## start DATA TO PROCESS
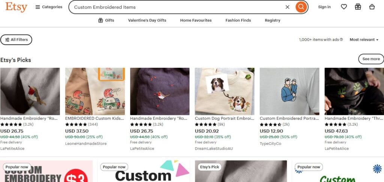
Task: Click the ads info question mark icon
Action: [x=341, y=40]
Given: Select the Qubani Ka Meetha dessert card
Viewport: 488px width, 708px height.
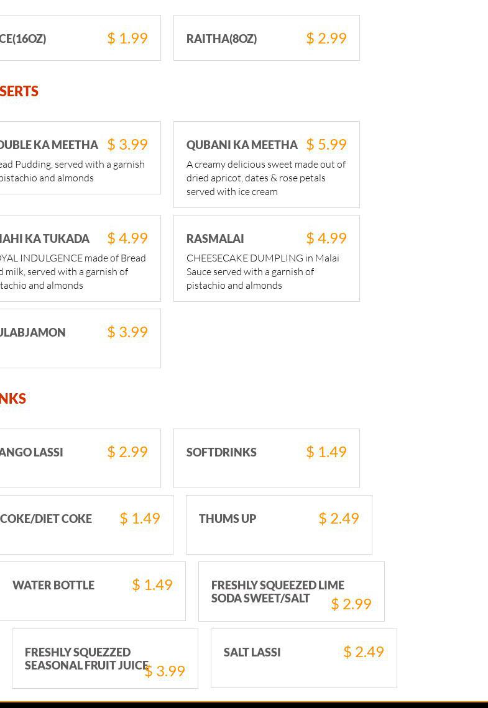Looking at the screenshot, I should click(266, 165).
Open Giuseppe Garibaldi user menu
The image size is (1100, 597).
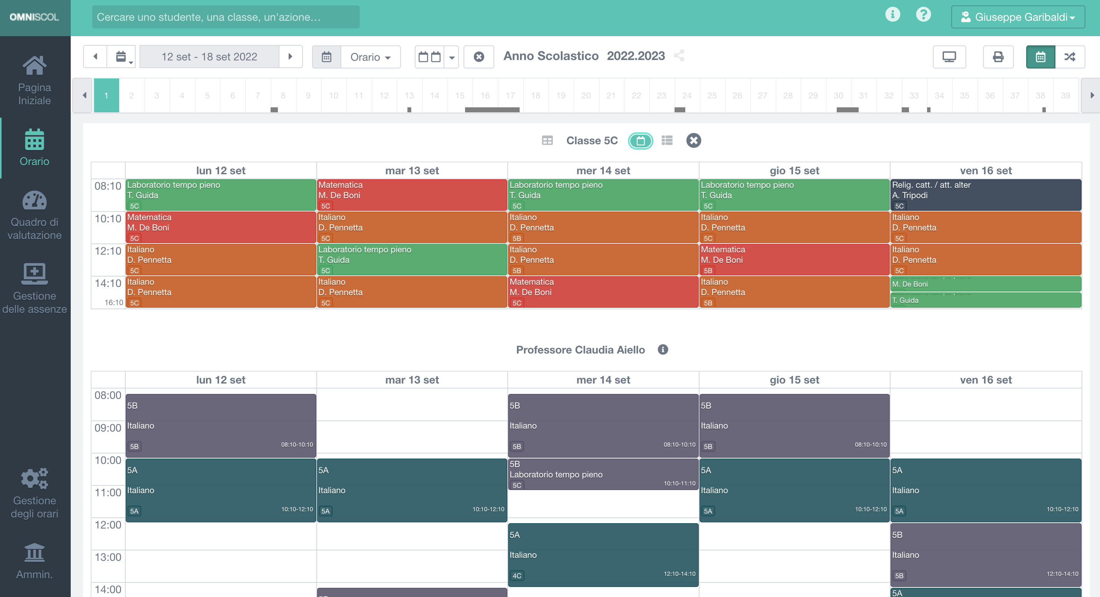[1018, 17]
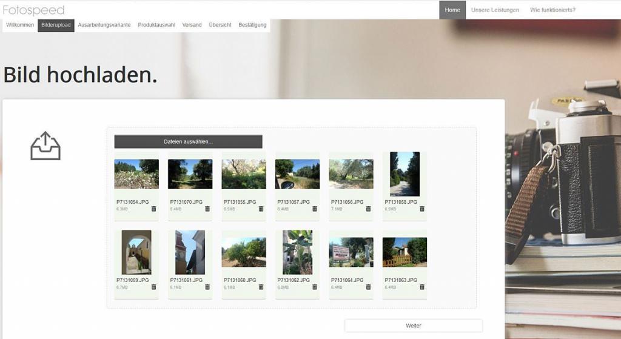Delete P7131057.JPG via trash icon

point(315,209)
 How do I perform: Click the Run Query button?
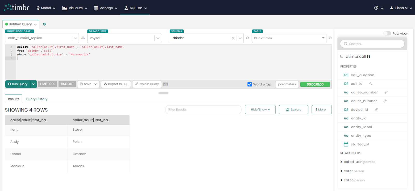pyautogui.click(x=18, y=84)
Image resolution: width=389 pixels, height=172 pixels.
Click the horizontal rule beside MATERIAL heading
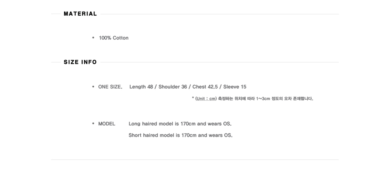219,14
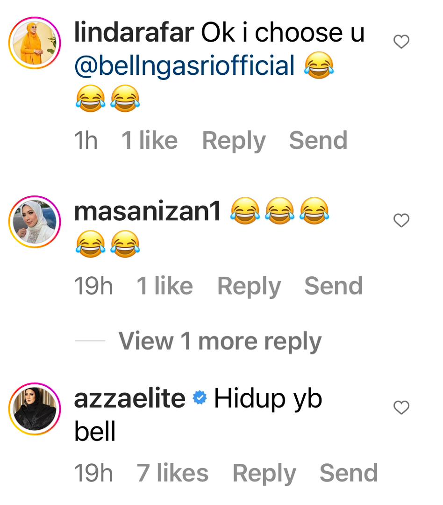The image size is (443, 505).
Task: Expand View 1 more reply
Action: point(220,341)
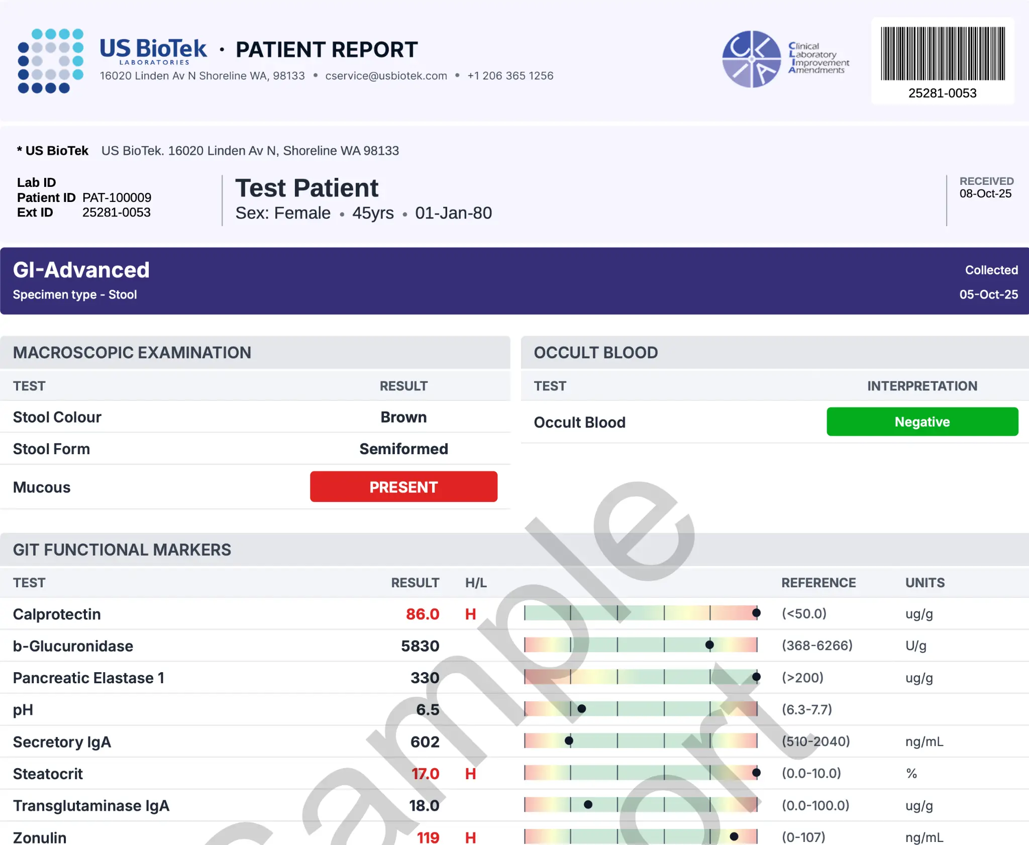Click the US BioTek dotted logo icon
The width and height of the screenshot is (1029, 845).
(50, 61)
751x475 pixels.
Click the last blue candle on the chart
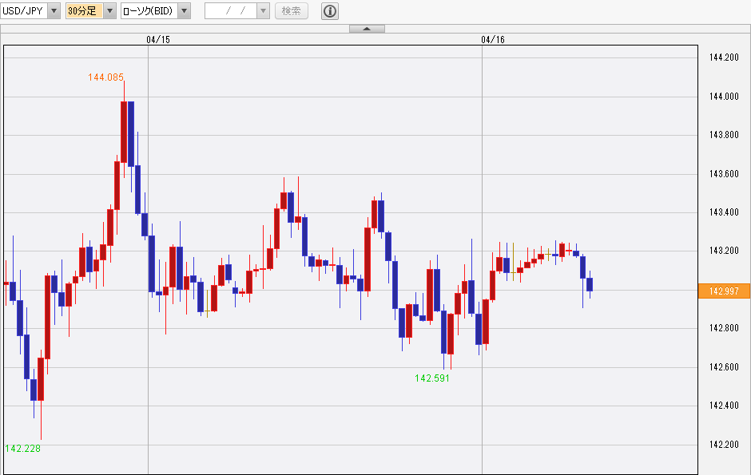click(x=590, y=284)
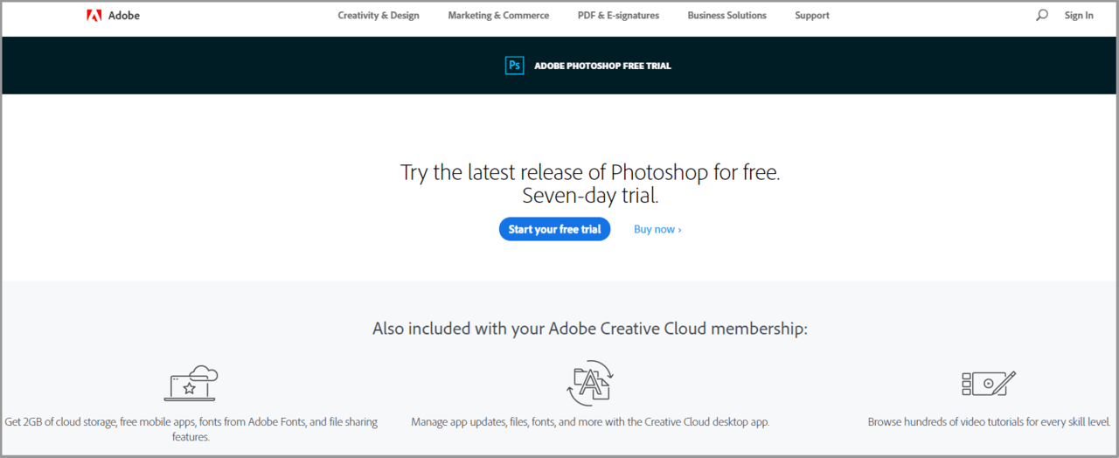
## end DATA TO PROCESS
GOAL: Reproduce every one of the lines above word for word, with the pictures left out of your answer.

ANSWER TO THIS TASK:
Task: Click the ads info question mark icon
Action: [x=341, y=40]
Given: Select the Qubani Ka Meetha dessert card
Viewport: 488px width, 708px height.
Looking at the screenshot, I should click(266, 165).
Open Giuseppe Garibaldi user menu
The image size is (1100, 597).
[1018, 17]
Delete P7131057.JPG via trash icon

point(315,209)
 How do I perform: Click the Run Query button?
pyautogui.click(x=18, y=84)
Image resolution: width=389 pixels, height=172 pixels.
Click the horizontal rule beside MATERIAL heading
219,14
The image size is (443, 505).
Task: Expand View 1 more reply
Action: point(220,341)
Click the US BioTek dotted logo icon
The width and height of the screenshot is (1029, 845).
(50, 61)
751x475 pixels.
Click the last blue candle on the chart
click(x=590, y=284)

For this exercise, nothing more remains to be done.